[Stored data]
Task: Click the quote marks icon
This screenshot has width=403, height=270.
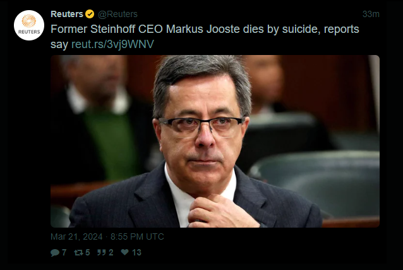Action: point(101,252)
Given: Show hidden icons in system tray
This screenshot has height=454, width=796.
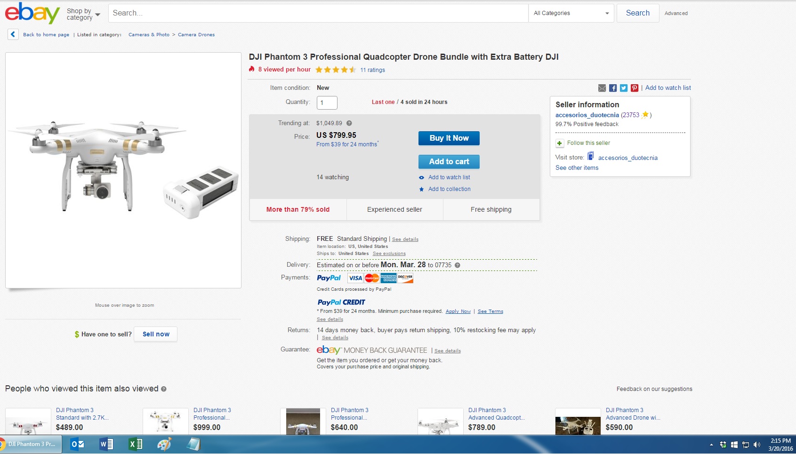Looking at the screenshot, I should [711, 445].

» **REQUIRED WORK**
When you reproduce the entries above, keep every word exact and leave the images out.

» **THE ANSWER**
Task: Click the quote marks icon
This screenshot has width=403, height=270.
Action: point(101,252)
Given: Show hidden icons in system tray
This screenshot has height=454, width=796.
Looking at the screenshot, I should [711, 445].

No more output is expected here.